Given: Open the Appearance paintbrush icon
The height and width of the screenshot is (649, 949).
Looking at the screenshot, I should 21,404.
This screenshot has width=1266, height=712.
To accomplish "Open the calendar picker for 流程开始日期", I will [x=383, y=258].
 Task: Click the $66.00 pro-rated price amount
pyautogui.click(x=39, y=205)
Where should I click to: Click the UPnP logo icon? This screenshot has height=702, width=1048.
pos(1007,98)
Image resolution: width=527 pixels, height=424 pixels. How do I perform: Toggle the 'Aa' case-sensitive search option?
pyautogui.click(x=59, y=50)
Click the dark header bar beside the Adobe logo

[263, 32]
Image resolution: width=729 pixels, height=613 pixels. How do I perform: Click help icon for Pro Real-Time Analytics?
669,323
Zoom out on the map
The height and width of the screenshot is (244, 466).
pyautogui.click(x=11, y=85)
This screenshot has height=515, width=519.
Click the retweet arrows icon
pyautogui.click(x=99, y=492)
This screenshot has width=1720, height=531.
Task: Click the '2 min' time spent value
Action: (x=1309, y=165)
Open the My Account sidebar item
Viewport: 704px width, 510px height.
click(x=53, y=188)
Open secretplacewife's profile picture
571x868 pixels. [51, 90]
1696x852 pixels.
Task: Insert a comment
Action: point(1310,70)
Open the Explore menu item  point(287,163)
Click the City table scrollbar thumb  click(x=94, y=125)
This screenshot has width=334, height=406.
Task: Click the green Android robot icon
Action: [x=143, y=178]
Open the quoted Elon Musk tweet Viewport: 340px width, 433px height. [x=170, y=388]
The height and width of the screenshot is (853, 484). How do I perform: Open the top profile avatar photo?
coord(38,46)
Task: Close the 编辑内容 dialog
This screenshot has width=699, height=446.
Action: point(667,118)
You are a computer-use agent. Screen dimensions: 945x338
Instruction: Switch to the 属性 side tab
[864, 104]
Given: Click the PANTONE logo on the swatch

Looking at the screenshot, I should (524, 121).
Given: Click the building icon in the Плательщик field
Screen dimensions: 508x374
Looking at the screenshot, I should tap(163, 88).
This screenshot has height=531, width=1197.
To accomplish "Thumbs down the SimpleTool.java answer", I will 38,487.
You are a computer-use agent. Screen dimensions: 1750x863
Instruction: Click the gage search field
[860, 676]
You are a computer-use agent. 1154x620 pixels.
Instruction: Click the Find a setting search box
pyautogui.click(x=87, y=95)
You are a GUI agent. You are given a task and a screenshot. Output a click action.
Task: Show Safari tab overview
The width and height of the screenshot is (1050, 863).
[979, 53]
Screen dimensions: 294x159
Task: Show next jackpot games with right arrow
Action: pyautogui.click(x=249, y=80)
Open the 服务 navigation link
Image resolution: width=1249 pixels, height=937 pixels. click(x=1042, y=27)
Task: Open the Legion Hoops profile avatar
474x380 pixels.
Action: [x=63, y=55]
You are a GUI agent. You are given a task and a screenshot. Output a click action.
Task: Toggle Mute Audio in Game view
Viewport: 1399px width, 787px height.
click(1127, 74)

§

Copy the whole listing above line for line, with no changes.

### Answer to the task:
Given: Open the Appearance paintbrush icon
The height and width of the screenshot is (649, 949).
Looking at the screenshot, I should 21,404.
This screenshot has width=1266, height=712.
To accomplish "Open the calendar picker for 流程开始日期", I will [x=383, y=258].
 Task: Click the $66.00 pro-rated price amount
pyautogui.click(x=39, y=205)
Where should I click to: Click the UPnP logo icon? This screenshot has height=702, width=1048.
pos(1007,98)
Image resolution: width=527 pixels, height=424 pixels. How do I perform: Toggle the 'Aa' case-sensitive search option?
pyautogui.click(x=59, y=50)
Click the dark header bar beside the Adobe logo

[263, 32]
Image resolution: width=729 pixels, height=613 pixels. How do I perform: Click help icon for Pro Real-Time Analytics?
669,323
Zoom out on the map
The height and width of the screenshot is (244, 466).
pyautogui.click(x=11, y=85)
This screenshot has height=515, width=519.
Click the retweet arrows icon
pyautogui.click(x=99, y=492)
This screenshot has width=1720, height=531.
Task: Click the '2 min' time spent value
Action: (x=1309, y=165)
Open the My Account sidebar item
Viewport: 704px width, 510px height.
click(x=53, y=188)
Open secretplacewife's profile picture
571x868 pixels. [51, 90]
1696x852 pixels.
Task: Insert a comment
Action: point(1310,70)
Open the Explore menu item  point(287,163)
Click the City table scrollbar thumb  click(x=94, y=125)
This screenshot has width=334, height=406.
Task: Click the green Android robot icon
Action: [x=143, y=178]
Open the quoted Elon Musk tweet Viewport: 340px width, 433px height. [x=170, y=388]
The height and width of the screenshot is (853, 484). How do I perform: Open the top profile avatar photo?
coord(38,46)
Task: Close the 编辑内容 dialog
This screenshot has width=699, height=446.
Action: point(667,118)
You are a computer-use agent. Screen dimensions: 945x338
Instruction: Switch to the 属性 side tab
[864, 104]
Given: Click the PANTONE logo on the swatch

Looking at the screenshot, I should (524, 121).
Given: Click the building icon in the Плательщик field
Screen dimensions: 508x374
Looking at the screenshot, I should tap(163, 88).
This screenshot has height=531, width=1197.
To accomplish "Thumbs down the SimpleTool.java answer", I will 38,487.
You are a computer-use agent. Screen dimensions: 1750x863
Instruction: Click the gage search field
[860, 676]
You are a computer-use agent. 1154x620 pixels.
Instruction: Click the Find a setting search box
pyautogui.click(x=87, y=95)
You are a GUI agent. You are given a task and a screenshot. Output a click action.
Task: Show Safari tab overview
The width and height of the screenshot is (1050, 863).
[979, 53]
Screen dimensions: 294x159
Task: Show next jackpot games with right arrow
Action: pyautogui.click(x=249, y=80)
Open the 服务 navigation link
Image resolution: width=1249 pixels, height=937 pixels. click(x=1042, y=27)
Task: Open the Legion Hoops profile avatar
474x380 pixels.
Action: [x=63, y=55]
You are a GUI agent. You are given a task and a screenshot. Output a click action.
Task: Toggle Mute Audio in Game view
Viewport: 1399px width, 787px height.
click(1127, 74)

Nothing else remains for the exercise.